1. Unintelligent high school age children who pretend to actually know something about music despite the fact that they have never picked up a musical instrument, nor have they composed a song in their entire existence.
They spend all of their free time outside of school at this horrid place called "the mall" doing drugs with their friends, talking to their twenty-two year old faggot ringleader while he "works so god-damn hard" at Sam Goody for $7.25 an hour. Many of them also use this time to break up with one another, cry over it, and then "lose it" in a big storm of angst-ridden bravado to impress the Sam Goody guy. see also faggot
2. People who name-drop bands but don't own any of their albums. Having them on your IPOD or burning the CD still does not count because you are a grab-ass piece of shit who will not support the artist.

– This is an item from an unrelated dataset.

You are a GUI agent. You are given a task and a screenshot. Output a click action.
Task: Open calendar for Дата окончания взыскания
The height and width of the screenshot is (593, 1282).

1. This girl Charly and her boyfriend that I sent to the hospital. He was only 16....
2. xIxMxQuEeRcOrEx: OMG, I totally love underOATH... but G.B.H is teh sex!
fuckyouwithaknife: Really? Do you prefer G.B.H's City Baby Attacked By Rats or Ha Ha?
xIxMxQuEeRcOrEx: Uh, I just like, downloaded some of their, like songs off of the like, net because I like, saw Lars Frederiksen wearing their shirt in like, the liner notes for his like, self-titled album with the bastards. Like, Sam Goody doesn't like, carry their CDs so like, I've never like, heard those albums and stuff.